Winter in Michigan is the time for building snowmen, drinking cocoa and catching the flu. According to the CDC, the exact timing and duration of our annual winter flu season varies year to year with outbreaks happening as early as October. However, activity usually peaks in January or later. The “peak month of flu activity” is defined as the month with the highest percentage of respiratory specimens testing positive for influenza virus infection. During the past 31-years, the CDC has found that flu activity most often peaks in February. It is well supported that an annual flu shot and frequent hand washing helps prevent the flu but maintaining a strong immune system with good nutrition may also offer protection from seasonal illness. The Academy of Nutrition and Dietetics encourages you to help protect yourself against infection and boost your immunity by including the following nutrients in your eating plan.
Protein is an essential part of the body’s defense mechanism. Antibodies, made of protein, mark invaders to alert your immune system to attack and destroy pathogens. Since you don’t need to eat specific proteins to promote immune function, consume a variety of seafood, lean meat, poultry, eggs, beans and peas, soy products, and unsalted nuts and seeds.
Vitamin A helps protect you from infection by keeping skin and tissues in your mouth, stomach, intestines and respiratory system healthy. Due to daily contact with germs, maintaining a strong barrier is the very first line of defense! Vitamin A is naturally found in sweet potatoes, pumpkin, carrots, kale, spinach, red bell peppers, apricots, cantaloupe, and mango.
Vitamin C stimulates the formation of antibodies, thereby boosting immunity.
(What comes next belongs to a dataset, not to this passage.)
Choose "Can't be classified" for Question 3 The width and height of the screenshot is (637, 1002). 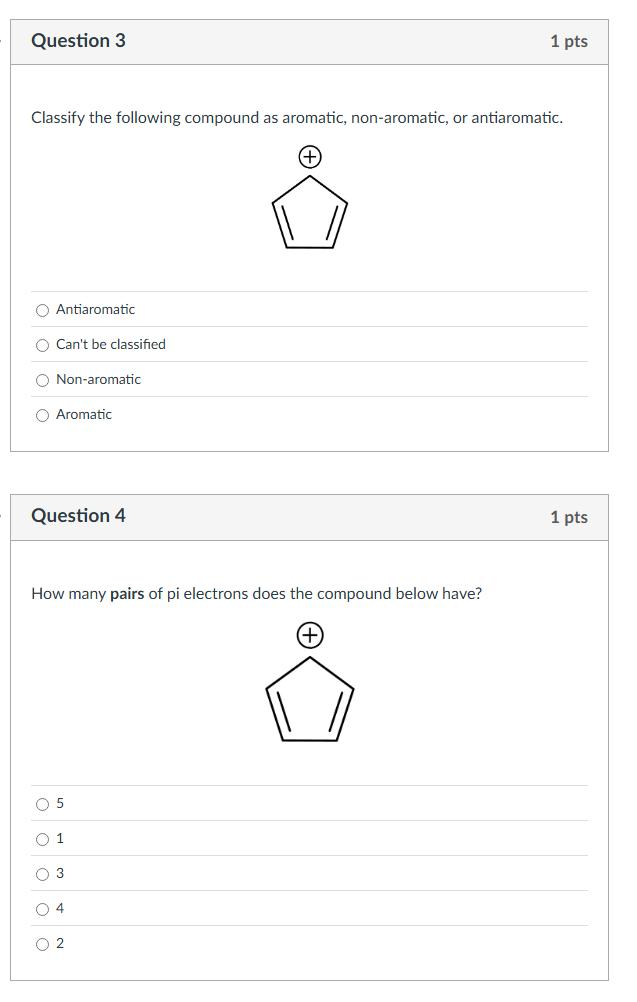coord(42,345)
Although vitamin C is not a cold and flu miracle cure, studies show that it may help prevent more serious complications such as pneumonia and lung infections. Get a natural boost with citrus fruits like oranges, grapefruit and tangerines, or try red bell pepper, kiwi, papaya, and strawberries.
Vitamin E works as an antioxidant by neutralizing harmful molecules in our cells called free radicals. Preventing this kind of damage improves the immune system as a whole. Most people get enough Vitamin E from foods and a supplement generally isn’t necessary. Common sources include vegetable oils (such as heart healthy sunflower and safflower), spinach, eggs, nuts and nut butters, and fortified breakfast cereals.
Zinc plays a key role in cell production including those involved in immunity. Therefore, people with a zinc deficiency are more susceptible to infection, according to the American Journal of Clinical Nutrition. Harvard Medical School does caution that although it’s important to have zinc in your diet (15–25 mg per day), too much zinc can actually inhibit the function of the immune system. You can reach your 15-25mg goal with sufficient intake of lean meat, poultry, seafood, milk, whole grain products, beans and nuts.
Although February may be peak flu month, remember that the best defense is a year-round offense: eat smart, stay active, get enough rest and reduce stress.